O professor Claudio Fonseca, presidente do Sinpeem (Sindicato
dos Profissionais em Educação no Ensino Municipal
de São Paulo), acha que a avaliação positiva
que os alunos fazem de seus professores decorre do que ele
chama de "pedagogia da afetividade", da qual discorda.
"O professor mais maleável com a disciplina,
mais simpático, mas que não necessariamente
cumpre seu papel enquanto educador, acaba envolvendo o aluno
numa rede de afeto que nada tem a ver com a eficácia
no ensino."
A pesquisa do Inep foi pródiga em dados sobre os fatores
que influenciam o sucesso escolar. Ao perguntar sobre as áreas
de interesse dos alunos e relacionar essa informação
ao desempenho, ficou claro que, quanto maior o espectro de
interesses do estudante, mais bem-sucedido ele é.
Na política, por exemplo, alunos que se interessam
"muito" pela "política de sua cidade,
o prefeito, os vereadores" fizeram em média 48,85
pontos na prova objetiva. Os que manifestaram "muito
interesse" pela "política nacional, papel
dos deputados e senadores, presidente da República"

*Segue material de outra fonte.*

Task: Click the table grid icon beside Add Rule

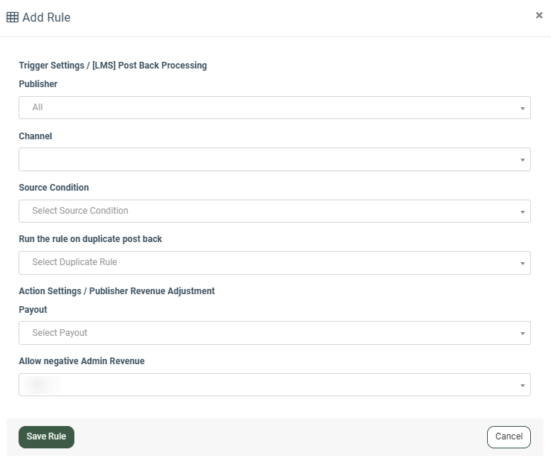Action: coord(13,17)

fizeram 54,34 pontos. O escore saltou para 59,48 pontos para
os que disseram se interessar pela "política de
outros países".
O interesse por esportes afeta pouco a performance, mas quando
o assunto é "artes, teatro e cinema", os
alunos com muito interesse por esses temas culturais performam
8,89 pontos a mais do que quem não tem interesse.
Fazer cursinho, praticar atividades artísticas e esportivas
em geral e freqüentar escola de idiomas também
aparecem na pesquisa como elementos que influenciam positivamente
o desempenho.
Surpreende que, dentre todas as variáveis, aquelas
relativas à qualidade do professor sejam as mais difíceis
de ser avaliadas pelos alunos. O educador que dá nome
ao Inep é Anísio Teixeira (1900-1971), um dos
mais respeitados pensadores da escola brasileira.

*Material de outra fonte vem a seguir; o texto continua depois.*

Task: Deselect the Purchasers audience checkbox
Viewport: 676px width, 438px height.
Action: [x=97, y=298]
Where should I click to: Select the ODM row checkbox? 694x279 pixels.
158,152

Teixeira já antevia, na década de 60, que o
desenvolvimento tecnológico e a inclusão de
milhões de sem-escola no sistema educacional colocariam
desafios imensos à frente do professorado.

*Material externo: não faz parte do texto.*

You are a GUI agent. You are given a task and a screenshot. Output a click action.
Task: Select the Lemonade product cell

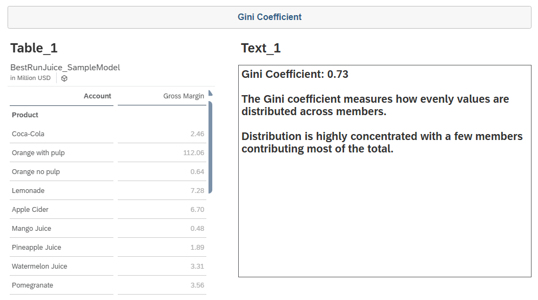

Sobre o perfil do novo mestre, dizia o educador: "Ele
parecerá com uma mistura de certos jornalistas de revistas
e páginas científicas, um pouco de autores de
enciclopédias e livros de referência. Ao mesmo
tempo, deverá ser mais do que tudo isso". Parece
coisa de ficção científica e, no entanto,
é urgentíssimo.
As informações são da Folha de S.Paulo.